A famous Portuguese Perl hacker, author of the recent Acme::AsciiArt2HtmlTable module and I have been pondering the best way to classify the shapes in Acme::EyeDrops module to make them more amenable to searching and selecting.

You see, he wants, for example, to select from the many shapes available, only the faces of Perl celebrities.

I'm struggling a bit, not having much experience in this field. My first instinct was to look at the web site of a famous British Perl hacker to learn how to search his magnificent photo collection. acme seems to use some sort of keyword search, but when I typed in "perl celebrity" I was told to "Please come back later" in eight different languages.

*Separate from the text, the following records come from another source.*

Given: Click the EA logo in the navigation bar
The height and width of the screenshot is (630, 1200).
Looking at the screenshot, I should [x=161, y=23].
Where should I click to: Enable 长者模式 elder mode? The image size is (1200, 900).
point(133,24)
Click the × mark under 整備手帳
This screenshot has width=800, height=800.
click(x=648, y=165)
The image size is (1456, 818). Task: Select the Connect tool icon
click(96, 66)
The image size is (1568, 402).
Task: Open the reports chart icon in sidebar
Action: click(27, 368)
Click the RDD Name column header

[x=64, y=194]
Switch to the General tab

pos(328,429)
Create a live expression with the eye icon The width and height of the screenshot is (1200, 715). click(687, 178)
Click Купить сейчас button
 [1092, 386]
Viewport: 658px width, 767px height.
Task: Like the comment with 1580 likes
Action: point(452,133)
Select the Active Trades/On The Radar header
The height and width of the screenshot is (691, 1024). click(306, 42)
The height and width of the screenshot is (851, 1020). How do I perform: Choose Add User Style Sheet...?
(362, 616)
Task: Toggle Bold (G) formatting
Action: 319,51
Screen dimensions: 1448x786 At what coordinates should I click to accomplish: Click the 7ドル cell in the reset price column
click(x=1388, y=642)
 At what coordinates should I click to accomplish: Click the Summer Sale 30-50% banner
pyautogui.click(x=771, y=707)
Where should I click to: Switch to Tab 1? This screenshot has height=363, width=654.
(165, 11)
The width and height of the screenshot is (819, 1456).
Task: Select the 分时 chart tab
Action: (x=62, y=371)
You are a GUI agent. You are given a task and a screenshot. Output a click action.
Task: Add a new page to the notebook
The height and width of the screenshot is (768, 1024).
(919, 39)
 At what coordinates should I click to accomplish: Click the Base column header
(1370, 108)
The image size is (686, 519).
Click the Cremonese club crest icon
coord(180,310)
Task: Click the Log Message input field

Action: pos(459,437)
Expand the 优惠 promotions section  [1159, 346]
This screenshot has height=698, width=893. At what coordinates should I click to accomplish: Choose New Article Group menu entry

My next instinct was to steal an idea I remember from Subversion, that of allowing arbitrary "properties" (key-value pairs), aka metadata, to be associated with a file.

And that is what I plan on implementing. That is, to allow any number of arbitrary properties to be associated with a shape. For example:

merlyn: name=Randal L Schwartz face=1 person=1 perlcelebrity=1 smiley: face=1 buffy: face=1 person=1 kermit: face=1 cartoon=1 camel: animal=1
That way, given a shape property hash reference $p, you can find all faces (even smileys and kermit) by testing each shape for:
$p->{face}
while if you only wanted human faces you would use instead:
$p->{face} && $p->{person}
and if you wanted only human Perl celebrity faces you would use instead:
$p->{face} && $p->{person} && $p->{perlcelebrity}

It seems to me the idea of attaching arbitrary properties to a file (shape, photo, whatever) is generally useful but I have little experience in this domain and little clue on how to define what the properties or keywords should be.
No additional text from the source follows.